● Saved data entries
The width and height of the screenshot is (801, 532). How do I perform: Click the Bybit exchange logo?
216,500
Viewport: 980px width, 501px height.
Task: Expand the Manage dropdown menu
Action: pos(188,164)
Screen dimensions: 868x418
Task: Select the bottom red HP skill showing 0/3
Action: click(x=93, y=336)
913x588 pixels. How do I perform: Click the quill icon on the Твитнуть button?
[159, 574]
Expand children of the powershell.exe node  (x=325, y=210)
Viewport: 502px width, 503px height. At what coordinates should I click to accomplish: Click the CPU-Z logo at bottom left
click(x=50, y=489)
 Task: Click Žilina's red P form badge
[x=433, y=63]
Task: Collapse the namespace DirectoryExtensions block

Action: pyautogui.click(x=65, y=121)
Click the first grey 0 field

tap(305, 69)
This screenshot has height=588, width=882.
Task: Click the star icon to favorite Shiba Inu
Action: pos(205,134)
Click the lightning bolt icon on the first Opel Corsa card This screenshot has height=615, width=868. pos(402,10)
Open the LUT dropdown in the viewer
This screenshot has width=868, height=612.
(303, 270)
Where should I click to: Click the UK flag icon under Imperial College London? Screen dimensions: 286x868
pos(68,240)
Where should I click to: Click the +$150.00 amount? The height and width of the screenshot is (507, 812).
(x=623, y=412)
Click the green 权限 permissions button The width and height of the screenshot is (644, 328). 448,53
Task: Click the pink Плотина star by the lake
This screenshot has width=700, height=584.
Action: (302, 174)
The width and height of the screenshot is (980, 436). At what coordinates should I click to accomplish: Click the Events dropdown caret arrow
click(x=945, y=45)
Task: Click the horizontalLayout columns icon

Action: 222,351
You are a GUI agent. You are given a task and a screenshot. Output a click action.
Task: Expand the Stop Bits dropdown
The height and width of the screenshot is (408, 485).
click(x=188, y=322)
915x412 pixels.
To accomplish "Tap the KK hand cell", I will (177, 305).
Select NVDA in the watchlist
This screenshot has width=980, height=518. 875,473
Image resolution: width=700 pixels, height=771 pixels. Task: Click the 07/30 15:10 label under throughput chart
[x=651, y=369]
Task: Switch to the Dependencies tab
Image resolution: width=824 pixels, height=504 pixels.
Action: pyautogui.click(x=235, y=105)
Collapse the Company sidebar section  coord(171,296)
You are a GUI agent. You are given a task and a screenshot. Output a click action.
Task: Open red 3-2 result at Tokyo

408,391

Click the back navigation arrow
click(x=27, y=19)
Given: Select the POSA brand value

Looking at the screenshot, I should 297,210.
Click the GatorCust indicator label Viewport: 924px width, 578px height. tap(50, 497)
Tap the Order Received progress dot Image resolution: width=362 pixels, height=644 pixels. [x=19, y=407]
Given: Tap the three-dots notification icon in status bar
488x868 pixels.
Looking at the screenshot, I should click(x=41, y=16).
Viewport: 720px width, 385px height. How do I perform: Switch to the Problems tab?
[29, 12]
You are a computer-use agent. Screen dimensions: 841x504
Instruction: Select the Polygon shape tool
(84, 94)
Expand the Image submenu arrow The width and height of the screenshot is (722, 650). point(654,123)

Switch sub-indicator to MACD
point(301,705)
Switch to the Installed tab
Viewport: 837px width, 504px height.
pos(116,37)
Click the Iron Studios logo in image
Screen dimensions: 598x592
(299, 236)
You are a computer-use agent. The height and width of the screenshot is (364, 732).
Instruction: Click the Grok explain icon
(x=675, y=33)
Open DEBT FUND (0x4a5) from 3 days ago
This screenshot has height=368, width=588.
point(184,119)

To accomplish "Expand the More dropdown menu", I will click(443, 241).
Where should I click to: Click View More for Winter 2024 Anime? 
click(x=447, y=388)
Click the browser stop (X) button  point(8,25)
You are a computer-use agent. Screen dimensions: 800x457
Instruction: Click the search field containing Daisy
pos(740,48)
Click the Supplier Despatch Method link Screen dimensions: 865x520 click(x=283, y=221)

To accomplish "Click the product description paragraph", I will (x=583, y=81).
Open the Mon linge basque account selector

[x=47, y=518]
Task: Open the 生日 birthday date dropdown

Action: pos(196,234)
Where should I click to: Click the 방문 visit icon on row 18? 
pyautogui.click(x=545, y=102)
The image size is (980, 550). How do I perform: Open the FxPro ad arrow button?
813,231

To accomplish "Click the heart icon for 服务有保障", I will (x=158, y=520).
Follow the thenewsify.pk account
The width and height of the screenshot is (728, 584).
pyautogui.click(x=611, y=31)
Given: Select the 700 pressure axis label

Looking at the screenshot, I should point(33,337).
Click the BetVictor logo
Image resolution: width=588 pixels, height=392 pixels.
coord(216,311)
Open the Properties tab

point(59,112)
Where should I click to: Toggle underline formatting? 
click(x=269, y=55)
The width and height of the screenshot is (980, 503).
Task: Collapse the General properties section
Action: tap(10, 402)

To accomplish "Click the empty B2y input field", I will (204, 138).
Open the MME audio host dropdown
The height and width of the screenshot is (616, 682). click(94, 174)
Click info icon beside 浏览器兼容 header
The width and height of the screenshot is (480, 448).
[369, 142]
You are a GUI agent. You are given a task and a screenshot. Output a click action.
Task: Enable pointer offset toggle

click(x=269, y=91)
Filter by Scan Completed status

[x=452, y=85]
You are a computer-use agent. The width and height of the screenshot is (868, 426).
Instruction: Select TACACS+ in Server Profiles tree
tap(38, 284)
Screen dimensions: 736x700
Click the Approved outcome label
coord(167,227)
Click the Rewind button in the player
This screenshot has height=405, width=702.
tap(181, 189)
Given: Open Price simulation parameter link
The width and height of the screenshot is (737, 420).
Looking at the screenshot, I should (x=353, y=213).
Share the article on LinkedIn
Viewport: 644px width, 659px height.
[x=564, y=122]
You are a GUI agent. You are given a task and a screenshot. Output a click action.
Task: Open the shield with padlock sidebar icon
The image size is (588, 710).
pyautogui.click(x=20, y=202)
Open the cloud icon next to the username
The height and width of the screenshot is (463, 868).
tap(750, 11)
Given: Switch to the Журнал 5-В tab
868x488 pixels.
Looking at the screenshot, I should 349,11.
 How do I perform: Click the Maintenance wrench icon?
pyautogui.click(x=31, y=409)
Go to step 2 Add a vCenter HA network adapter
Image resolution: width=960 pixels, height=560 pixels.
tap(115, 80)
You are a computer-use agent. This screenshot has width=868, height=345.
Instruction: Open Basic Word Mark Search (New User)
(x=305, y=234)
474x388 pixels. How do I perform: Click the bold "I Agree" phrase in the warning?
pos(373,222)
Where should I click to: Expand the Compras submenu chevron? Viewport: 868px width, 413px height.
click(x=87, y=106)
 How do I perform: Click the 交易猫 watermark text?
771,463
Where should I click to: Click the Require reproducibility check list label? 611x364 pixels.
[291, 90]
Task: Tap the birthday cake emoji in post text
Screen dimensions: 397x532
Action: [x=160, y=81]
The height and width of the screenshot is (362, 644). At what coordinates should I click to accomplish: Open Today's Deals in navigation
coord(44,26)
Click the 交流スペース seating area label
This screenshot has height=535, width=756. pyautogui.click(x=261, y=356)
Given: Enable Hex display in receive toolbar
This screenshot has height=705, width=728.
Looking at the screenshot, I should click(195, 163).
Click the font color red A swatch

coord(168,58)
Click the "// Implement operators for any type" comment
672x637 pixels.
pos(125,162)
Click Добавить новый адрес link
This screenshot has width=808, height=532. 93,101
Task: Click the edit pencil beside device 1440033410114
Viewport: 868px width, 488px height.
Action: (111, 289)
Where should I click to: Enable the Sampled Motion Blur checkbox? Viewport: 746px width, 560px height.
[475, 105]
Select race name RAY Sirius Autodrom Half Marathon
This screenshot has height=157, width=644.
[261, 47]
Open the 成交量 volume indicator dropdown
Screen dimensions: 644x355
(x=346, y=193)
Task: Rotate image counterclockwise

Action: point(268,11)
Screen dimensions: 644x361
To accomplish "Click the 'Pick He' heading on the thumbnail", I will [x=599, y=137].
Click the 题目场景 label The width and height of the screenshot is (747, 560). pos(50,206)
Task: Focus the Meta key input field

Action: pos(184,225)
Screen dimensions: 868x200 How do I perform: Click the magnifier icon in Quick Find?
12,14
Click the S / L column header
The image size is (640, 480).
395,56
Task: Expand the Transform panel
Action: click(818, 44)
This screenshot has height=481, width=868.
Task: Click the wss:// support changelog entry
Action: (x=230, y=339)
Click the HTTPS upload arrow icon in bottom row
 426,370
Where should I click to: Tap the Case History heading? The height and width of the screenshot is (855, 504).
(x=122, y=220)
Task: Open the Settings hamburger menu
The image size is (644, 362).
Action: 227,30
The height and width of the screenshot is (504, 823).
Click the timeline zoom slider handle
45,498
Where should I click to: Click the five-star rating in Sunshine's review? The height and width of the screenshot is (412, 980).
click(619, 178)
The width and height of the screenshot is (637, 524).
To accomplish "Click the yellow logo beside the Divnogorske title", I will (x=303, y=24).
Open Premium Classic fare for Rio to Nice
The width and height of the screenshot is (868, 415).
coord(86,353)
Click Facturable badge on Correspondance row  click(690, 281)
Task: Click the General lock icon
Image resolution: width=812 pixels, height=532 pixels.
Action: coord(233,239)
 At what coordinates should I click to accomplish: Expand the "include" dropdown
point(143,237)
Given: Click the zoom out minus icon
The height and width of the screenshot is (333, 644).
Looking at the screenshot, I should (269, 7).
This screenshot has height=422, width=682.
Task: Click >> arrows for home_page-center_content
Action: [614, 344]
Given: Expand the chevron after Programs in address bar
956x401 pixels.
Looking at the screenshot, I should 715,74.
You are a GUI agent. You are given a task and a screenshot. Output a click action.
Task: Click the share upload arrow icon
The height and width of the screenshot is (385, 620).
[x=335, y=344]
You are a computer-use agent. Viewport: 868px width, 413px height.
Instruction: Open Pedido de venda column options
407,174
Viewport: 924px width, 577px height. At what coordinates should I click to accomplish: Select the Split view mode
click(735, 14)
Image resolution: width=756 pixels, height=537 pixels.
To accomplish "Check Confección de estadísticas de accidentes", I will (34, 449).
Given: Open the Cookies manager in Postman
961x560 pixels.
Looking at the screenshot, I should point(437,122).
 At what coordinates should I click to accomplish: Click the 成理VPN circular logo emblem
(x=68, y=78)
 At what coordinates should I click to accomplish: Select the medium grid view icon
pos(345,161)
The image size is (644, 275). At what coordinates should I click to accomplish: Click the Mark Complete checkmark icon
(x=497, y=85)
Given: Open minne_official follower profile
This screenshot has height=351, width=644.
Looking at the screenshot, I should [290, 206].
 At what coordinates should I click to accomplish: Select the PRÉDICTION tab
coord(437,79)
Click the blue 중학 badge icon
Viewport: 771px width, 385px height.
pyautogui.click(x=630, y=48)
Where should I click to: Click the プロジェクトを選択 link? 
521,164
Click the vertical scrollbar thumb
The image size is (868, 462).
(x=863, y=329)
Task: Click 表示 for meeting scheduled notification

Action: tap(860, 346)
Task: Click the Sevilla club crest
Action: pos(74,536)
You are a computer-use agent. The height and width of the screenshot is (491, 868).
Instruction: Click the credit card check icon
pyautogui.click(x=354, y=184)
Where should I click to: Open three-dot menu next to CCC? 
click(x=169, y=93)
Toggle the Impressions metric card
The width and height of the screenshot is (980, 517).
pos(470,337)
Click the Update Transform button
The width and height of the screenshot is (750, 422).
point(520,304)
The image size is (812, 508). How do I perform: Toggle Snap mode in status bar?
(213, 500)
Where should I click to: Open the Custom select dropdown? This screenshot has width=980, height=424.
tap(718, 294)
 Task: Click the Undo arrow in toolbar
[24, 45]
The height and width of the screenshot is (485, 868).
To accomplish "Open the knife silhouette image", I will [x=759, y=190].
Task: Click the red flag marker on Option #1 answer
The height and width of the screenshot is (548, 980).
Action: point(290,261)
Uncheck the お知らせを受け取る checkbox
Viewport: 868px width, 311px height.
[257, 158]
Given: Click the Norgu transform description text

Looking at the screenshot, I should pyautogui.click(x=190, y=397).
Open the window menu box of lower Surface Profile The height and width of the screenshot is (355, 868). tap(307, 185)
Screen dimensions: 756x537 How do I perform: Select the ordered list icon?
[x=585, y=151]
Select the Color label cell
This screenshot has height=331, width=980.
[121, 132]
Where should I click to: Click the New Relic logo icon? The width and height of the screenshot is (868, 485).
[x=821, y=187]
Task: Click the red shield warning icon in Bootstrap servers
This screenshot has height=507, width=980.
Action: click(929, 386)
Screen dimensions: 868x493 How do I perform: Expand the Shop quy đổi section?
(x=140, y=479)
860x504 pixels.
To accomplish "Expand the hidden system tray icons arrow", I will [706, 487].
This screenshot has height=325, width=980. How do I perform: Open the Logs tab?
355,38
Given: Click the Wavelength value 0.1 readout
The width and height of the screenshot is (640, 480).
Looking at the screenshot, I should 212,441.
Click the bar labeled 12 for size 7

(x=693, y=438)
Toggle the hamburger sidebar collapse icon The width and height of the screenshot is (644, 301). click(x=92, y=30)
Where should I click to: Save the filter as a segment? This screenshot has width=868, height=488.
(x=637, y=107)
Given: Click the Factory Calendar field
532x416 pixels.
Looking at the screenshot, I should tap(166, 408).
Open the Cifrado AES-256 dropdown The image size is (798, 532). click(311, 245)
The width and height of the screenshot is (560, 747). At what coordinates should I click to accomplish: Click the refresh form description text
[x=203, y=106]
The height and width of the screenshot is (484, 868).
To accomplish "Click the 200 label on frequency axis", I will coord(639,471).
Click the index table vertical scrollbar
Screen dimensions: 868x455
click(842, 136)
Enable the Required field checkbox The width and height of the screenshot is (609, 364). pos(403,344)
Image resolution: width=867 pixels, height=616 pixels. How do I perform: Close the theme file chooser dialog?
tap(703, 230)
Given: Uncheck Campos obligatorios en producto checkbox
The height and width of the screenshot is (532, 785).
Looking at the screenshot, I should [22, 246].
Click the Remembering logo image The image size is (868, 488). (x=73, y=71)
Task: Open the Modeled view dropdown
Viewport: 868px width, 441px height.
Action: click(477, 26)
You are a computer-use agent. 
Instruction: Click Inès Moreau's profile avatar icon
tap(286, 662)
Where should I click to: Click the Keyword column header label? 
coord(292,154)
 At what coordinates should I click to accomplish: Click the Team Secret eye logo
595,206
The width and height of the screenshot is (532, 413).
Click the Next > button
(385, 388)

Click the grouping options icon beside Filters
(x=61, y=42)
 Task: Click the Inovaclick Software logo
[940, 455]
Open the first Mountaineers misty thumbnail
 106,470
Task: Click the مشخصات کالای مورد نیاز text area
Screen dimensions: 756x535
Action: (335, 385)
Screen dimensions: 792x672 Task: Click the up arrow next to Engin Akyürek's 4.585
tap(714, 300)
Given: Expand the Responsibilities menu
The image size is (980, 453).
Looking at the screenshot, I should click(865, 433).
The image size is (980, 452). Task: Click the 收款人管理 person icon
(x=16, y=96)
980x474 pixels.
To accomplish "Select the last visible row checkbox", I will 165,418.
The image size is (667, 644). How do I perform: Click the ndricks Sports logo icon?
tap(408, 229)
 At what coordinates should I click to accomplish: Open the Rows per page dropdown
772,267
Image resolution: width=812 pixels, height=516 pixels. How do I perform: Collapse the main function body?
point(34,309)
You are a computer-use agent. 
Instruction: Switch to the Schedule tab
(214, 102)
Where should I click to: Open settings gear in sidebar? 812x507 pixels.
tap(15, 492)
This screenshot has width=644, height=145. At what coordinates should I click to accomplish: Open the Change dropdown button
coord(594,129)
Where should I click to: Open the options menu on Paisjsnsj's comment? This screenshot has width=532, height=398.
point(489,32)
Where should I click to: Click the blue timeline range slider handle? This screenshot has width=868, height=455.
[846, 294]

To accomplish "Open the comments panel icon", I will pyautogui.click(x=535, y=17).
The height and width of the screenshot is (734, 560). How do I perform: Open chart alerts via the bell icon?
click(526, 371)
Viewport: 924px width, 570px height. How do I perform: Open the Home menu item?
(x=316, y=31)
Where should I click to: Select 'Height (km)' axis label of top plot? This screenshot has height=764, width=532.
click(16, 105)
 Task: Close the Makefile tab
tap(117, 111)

● TASK INSTRUCTIONS
For each line above that contains the word "computer", make a copy.

● SOLUTION FOR THIS TASK
You are a computer-use agent. Screen dimensions: 841x504
You are a computer-use agent. The height and width of the screenshot is (364, 732).
You are a computer-use agent. Screen dimensions: 800x457
You are a computer-use agent. The width and height of the screenshot is (868, 426).
You are a computer-use agent. This screenshot has width=868, height=345.
You are a computer-use agent. Viewport: 868px width, 413px height.
You are a computer-use agent. The height and width of the screenshot is (491, 868).
You are a computer-use agent. 
You are a computer-use agent. 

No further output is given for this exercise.